**What is being asked:** Every line with the string "agent" must be copied from the entries below.

**Records shown:**
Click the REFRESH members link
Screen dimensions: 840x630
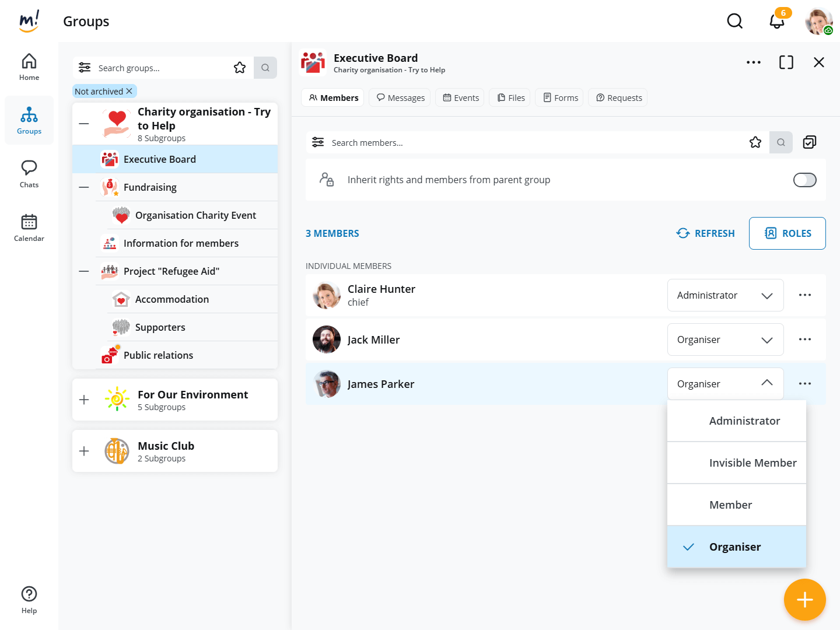click(705, 233)
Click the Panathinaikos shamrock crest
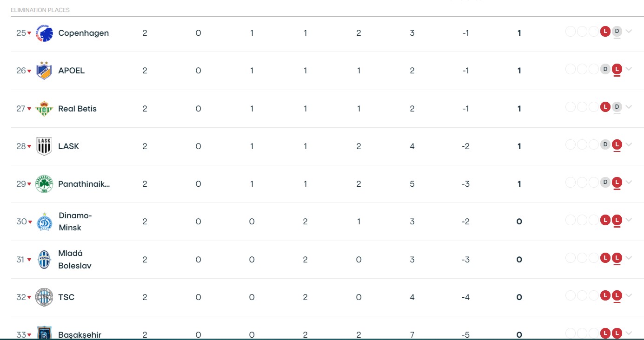 point(44,184)
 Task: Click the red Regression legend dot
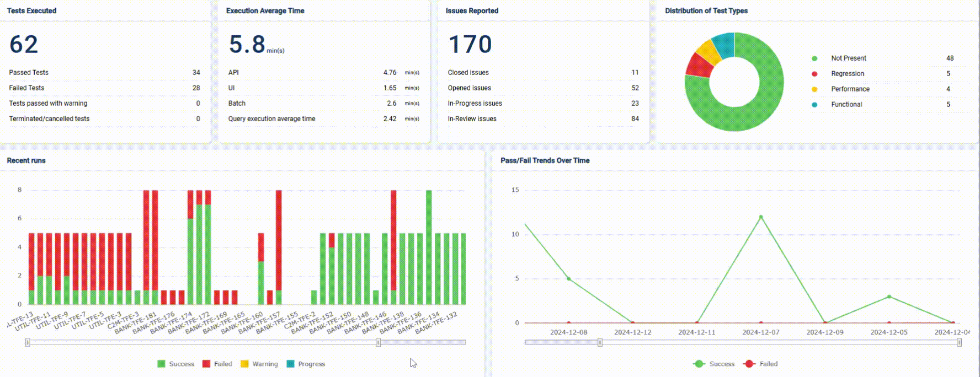[814, 74]
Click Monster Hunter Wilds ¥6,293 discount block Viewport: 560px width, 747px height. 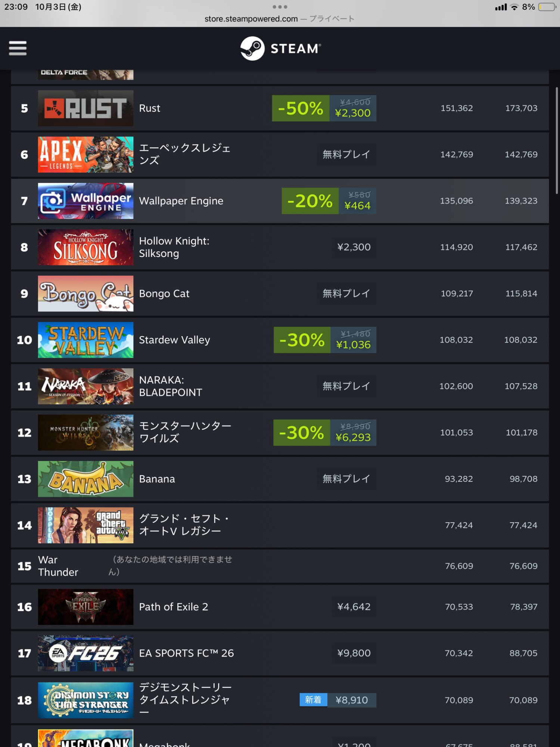tap(325, 433)
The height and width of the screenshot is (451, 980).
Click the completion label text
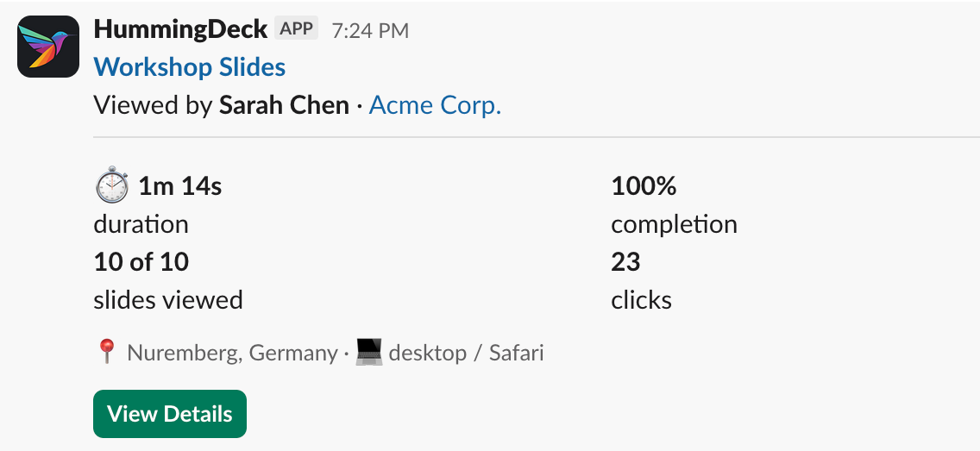tap(675, 224)
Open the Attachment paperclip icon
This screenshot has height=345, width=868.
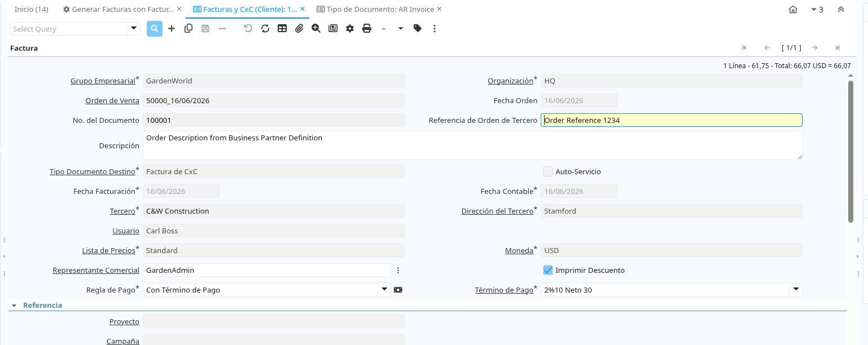pos(299,29)
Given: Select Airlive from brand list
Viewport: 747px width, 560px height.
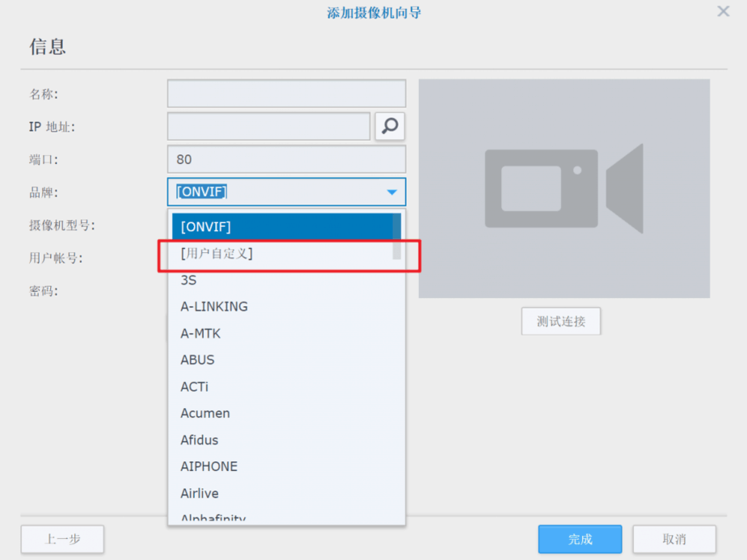Looking at the screenshot, I should tap(285, 494).
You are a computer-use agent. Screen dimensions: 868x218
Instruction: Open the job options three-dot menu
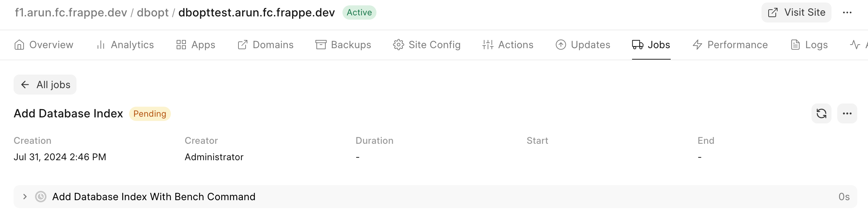(847, 113)
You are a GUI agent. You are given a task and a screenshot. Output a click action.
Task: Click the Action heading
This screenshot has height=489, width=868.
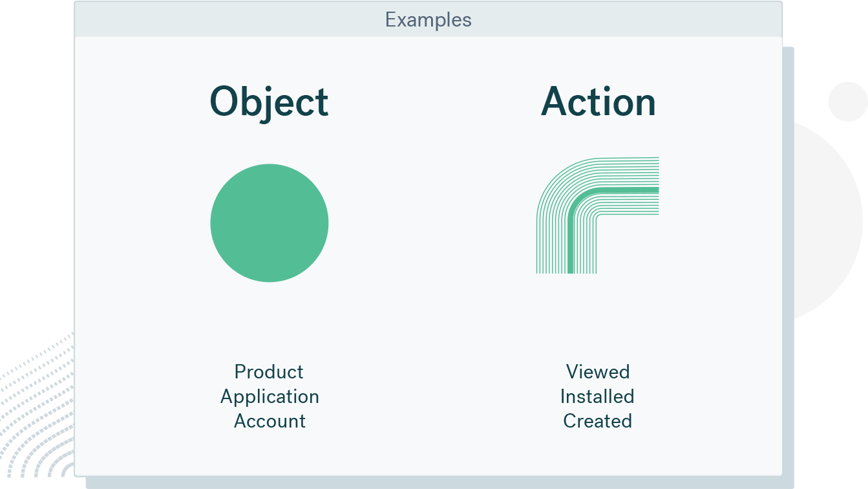(x=598, y=102)
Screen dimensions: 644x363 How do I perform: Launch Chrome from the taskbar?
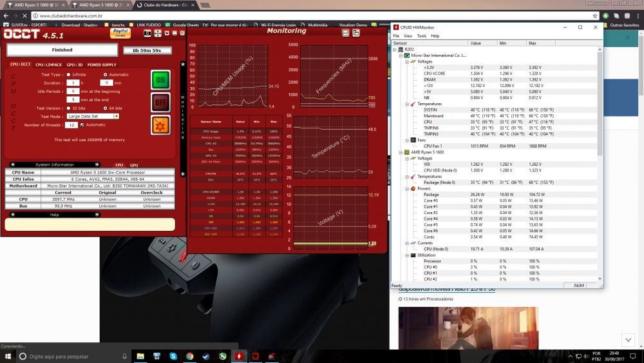click(x=189, y=356)

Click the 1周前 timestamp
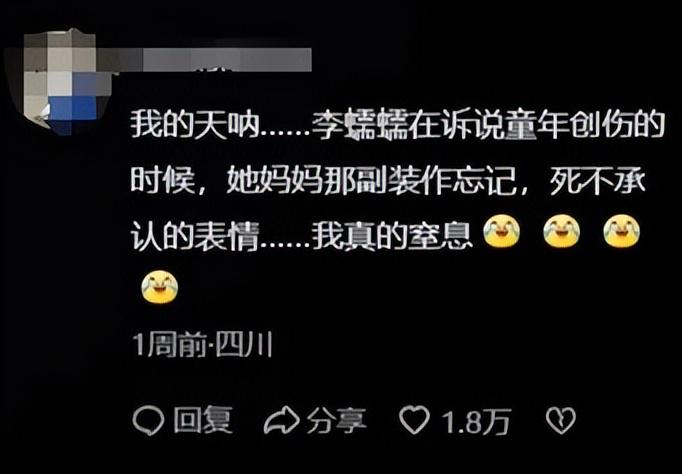pos(169,345)
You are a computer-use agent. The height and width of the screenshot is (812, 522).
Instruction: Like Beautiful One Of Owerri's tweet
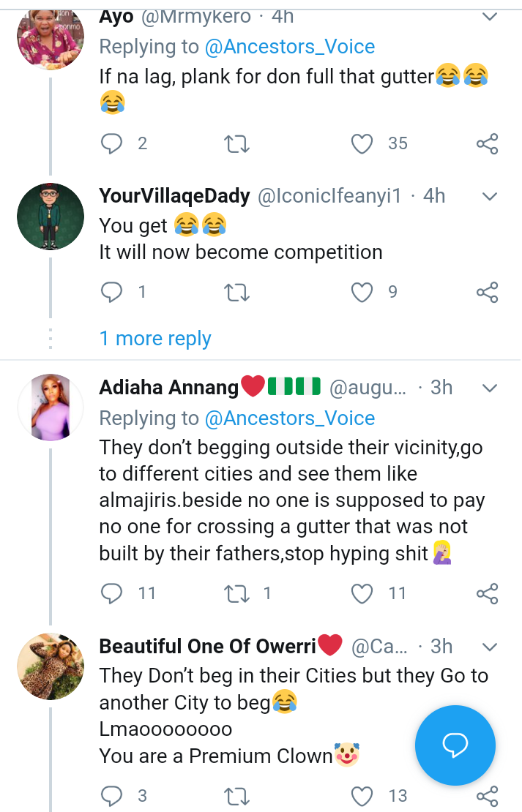click(x=362, y=796)
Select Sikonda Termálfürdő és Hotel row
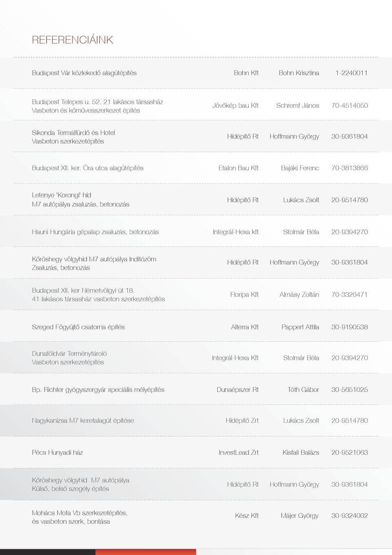392x555 pixels. pyautogui.click(x=196, y=137)
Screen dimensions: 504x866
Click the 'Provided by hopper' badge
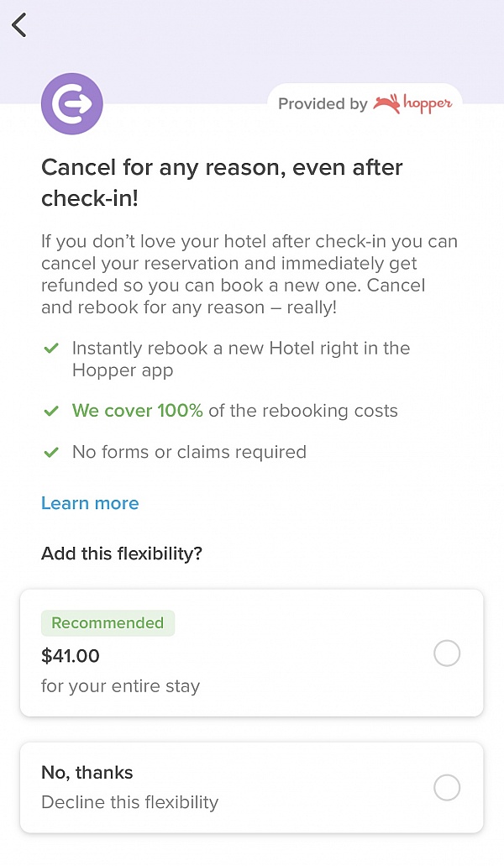tap(364, 103)
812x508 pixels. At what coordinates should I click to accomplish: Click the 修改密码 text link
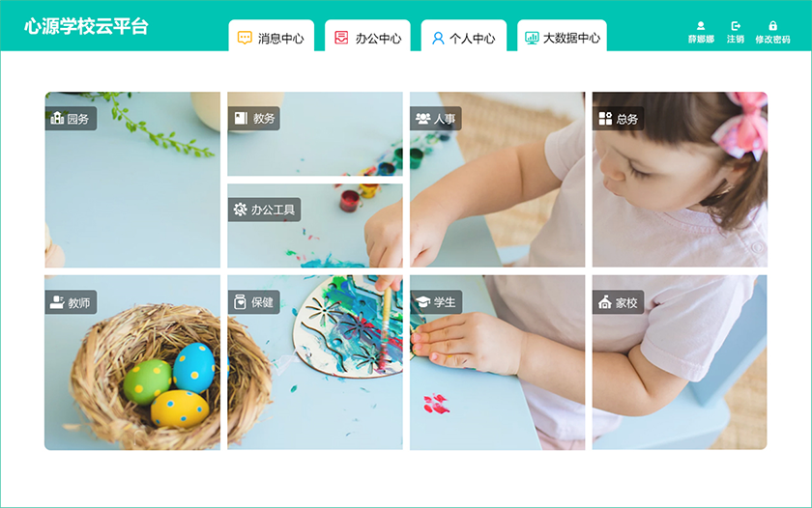[x=772, y=40]
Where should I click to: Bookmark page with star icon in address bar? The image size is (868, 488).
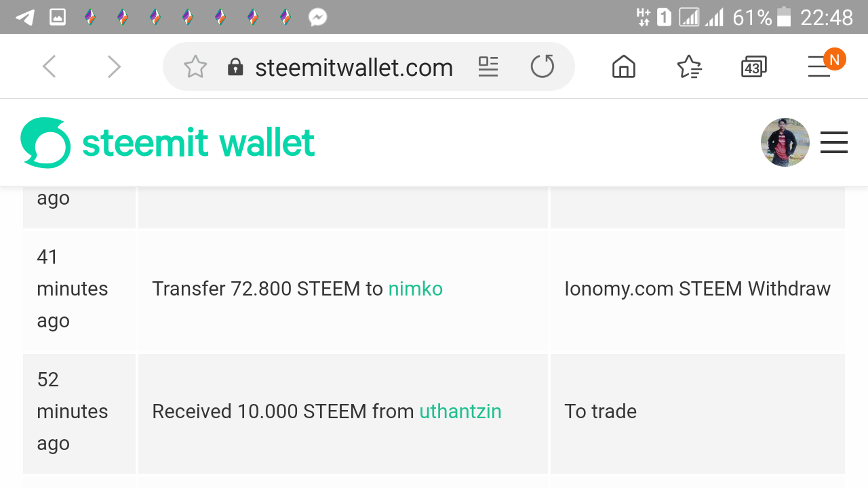195,66
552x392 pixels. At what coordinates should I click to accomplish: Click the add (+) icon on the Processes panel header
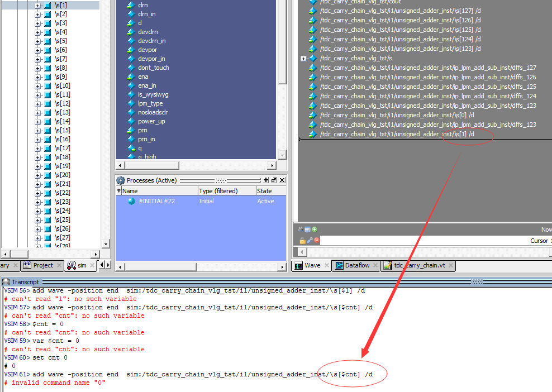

**Solution to the problem:**
You are a computer-use agent. Screen dimensions: 868x218
You are a GUI agent. You are given a task and a screenshot. Output a click action.
You are a computer-use agent. The height and width of the screenshot is (812, 522).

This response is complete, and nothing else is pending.